你的任务
- a) 根据原文，判断下列说法是否成立：(i) 每棵树最多有 100 个节点；(ii) 示例 1 中在值为 1、3、5 的节点处进行了翻转；(iii) 方法二的时间复杂度为 O(N1 × N2)。每项回答“是”或“否”，并原样引用原文中起决定作用的词句。
- b) 请打印原文中以“For a binary tree T, we”开头、以“1, 3, and 5.”结尾的部分，一字不改。
- c) 列出原文中所有用中文写成的小标题。

原文摘录
--------

951.Flip-Equivalent-Binary-Trees

951. Flip Equivalent Binary Trees

题目地址

https://leetcode.com/problems/flip-equivalent-binary-trees/

题目描述

For a binary tree T, we can define a flip operation as follows: choose any node, and swap the left and right child subtrees.

A binary tree X is flip equivalent to a binary tree Y if and only if we can make X equal to Y after some number of flip operations.

Write a function that determines whether two binary trees are flip equivalent.  The trees are given by root nodes root1 and root2.

Example 1:
Input: root1 = [1,2,3,4,5,6,null,null,null,7,8], root2 = [1,3,2,null,6,4,5,null,null,null,null,8,7]
Output: true
Explanation: We flipped at nodes with values 1, 3, and 5.
Flipped Trees Diagram

Note:
Each tree will have at most 100 nodes.
Each value in each tree will be a unique integer in the range [0, 99].

代码

Approach #1 Recursion

Time: O(mini(N1, N2)) && Space: O(min(H1, H2))

/**
 * Definition for a binary tree node.
 * public class TreeNode {
 *     int val;
 *     TreeNode left;
 *     TreeNode right;
 *     TreeNode() {}
 *     TreeNode(int val) { this.val = val; }
 *     TreeNode(int val, TreeNode left, TreeNode right) {
 *         this.val = val;
 *         this.left = left;
 *         this.right = right;
 *     }
 * }
 */
class Solution {
  public boolean flipEquiv(TreeNode root1, TreeNode root2) {
        if (root1 == root2)        return true;
    if (root1 == null || root2 == null || root1.val != root2.val)        return false;
    return (flipEquiv(root1.left, root2.left) && flipEquiv(root1.right, root2.right) 
            || flipEquiv(root1.left, root2.right) && flipEquiv(root1.right, root2.left));
  }
}

Approach 2: Canonical Traversal

Time: O(N1 + N2)

class Solution {
  public boolean flipEquiv(TreeNode root1, TreeNode root2) {
    List<Integer> vals1 = new ArrayList();
    List<Integer> vals2 = new ArrayList();
    dfs(root1, vals1);
    dfs(root2, vals2);
    return vals1.equals(vals2);
  }

  public void dfs(TreeNode node, List<Integer> vals) {
    if (node != null) {
      vals.add(node.val);
      int L = node.left != null ? node.left.val : -1;
      int R = node.right != null ? node.right.val : -1;

      if (L < R) {
        dfs(node.left, vals);
        dfs(node.right, vals);
      }  else {
        dfs(node.right, vals);
        dfs(node.left. vals);
      }

      vals.add(null);
    }
  }
}

--------

所给材料
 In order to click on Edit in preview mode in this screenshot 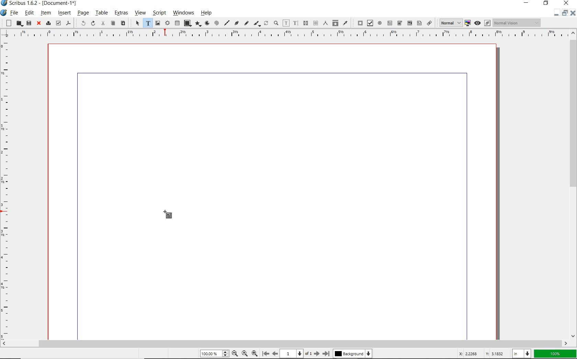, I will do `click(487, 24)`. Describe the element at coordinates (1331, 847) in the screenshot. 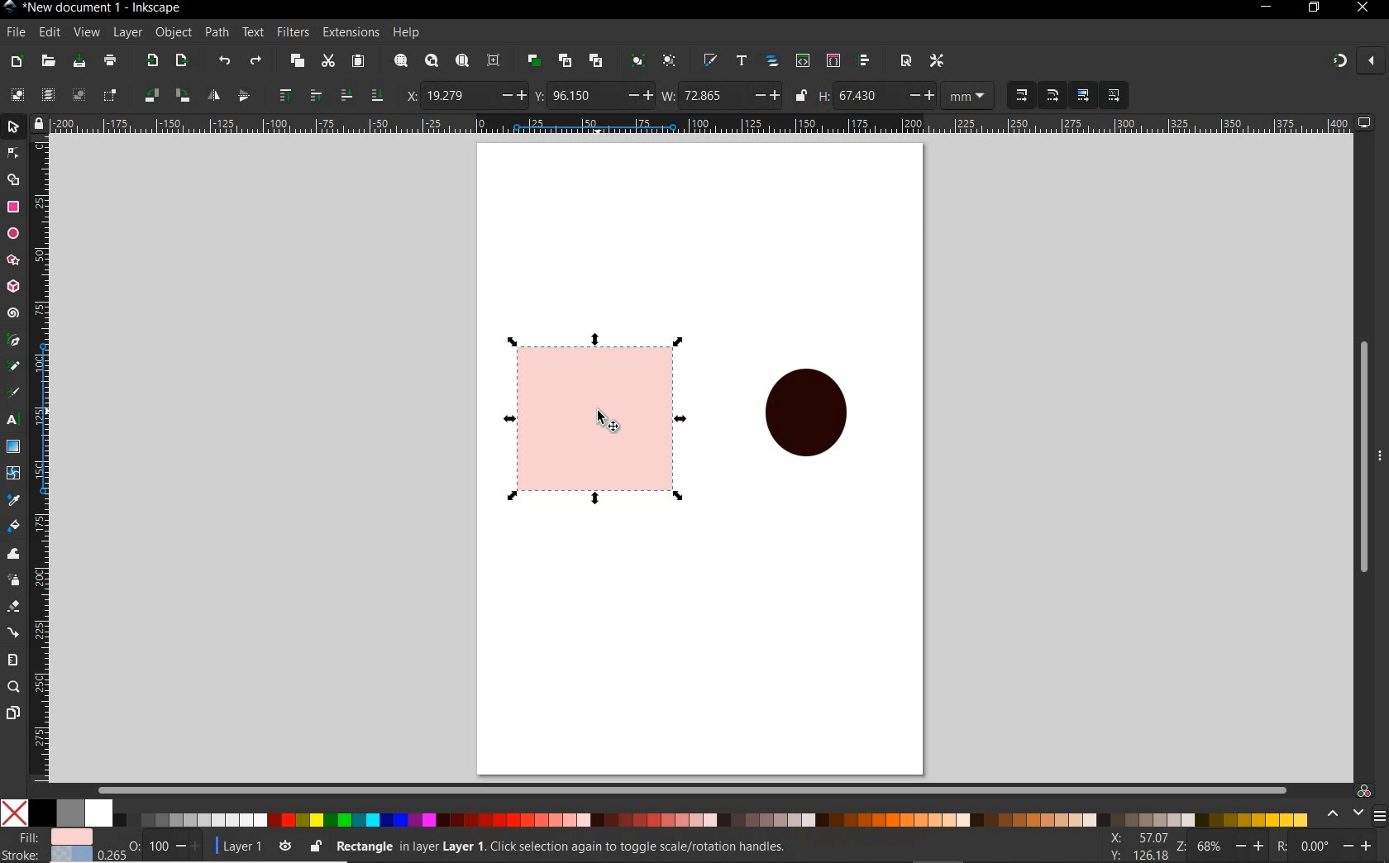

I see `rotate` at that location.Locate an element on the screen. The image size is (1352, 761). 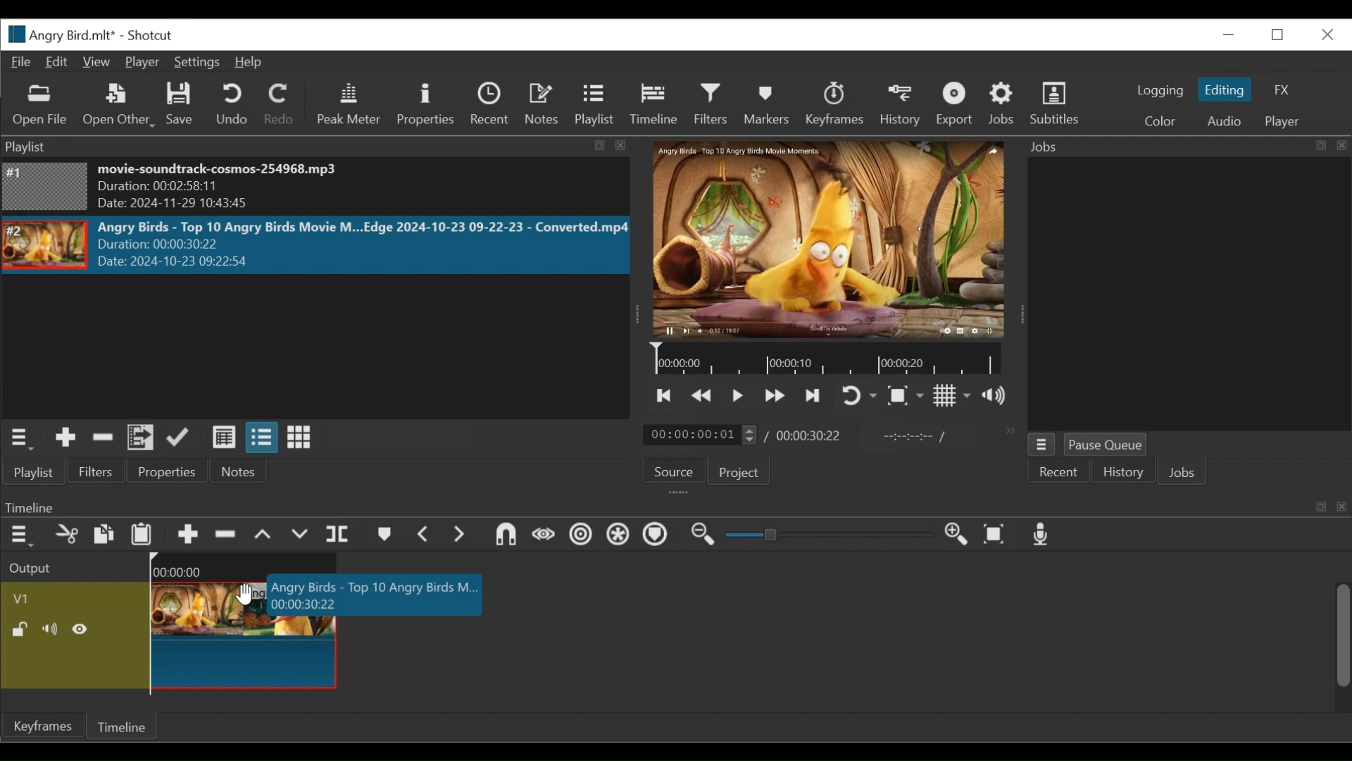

--------

逐题作答
- a)
(i) 是：“Each tree will have at most 100 nodes.”
(ii) 是：“We flipped at nodes with values 1, 3, and 5.”
(iii) 否：“Time: O(N1 + N2)”

- b)
For a binary tree T, we can define a flip operation as follows: choose any node, and swap the left and right child subtrees.

A binary tree X is flip equivalent to a binary tree Y if and only if we can make X equal to Y after some number of flip operations.

Write a function that determines whether two binary trees are flip equivalent.  The trees are given by root nodes root1 and root2.

Example 1:
Input: root1 = [1,2,3,4,5,6,null,null,null,7,8], root2 = [1,3,2,null,6,4,5,null,null,null,null,8,7]
Output: true
Explanation: We flipped at nodes with values 1, 3, and 5.

- c) 题目地址、题目描述、代码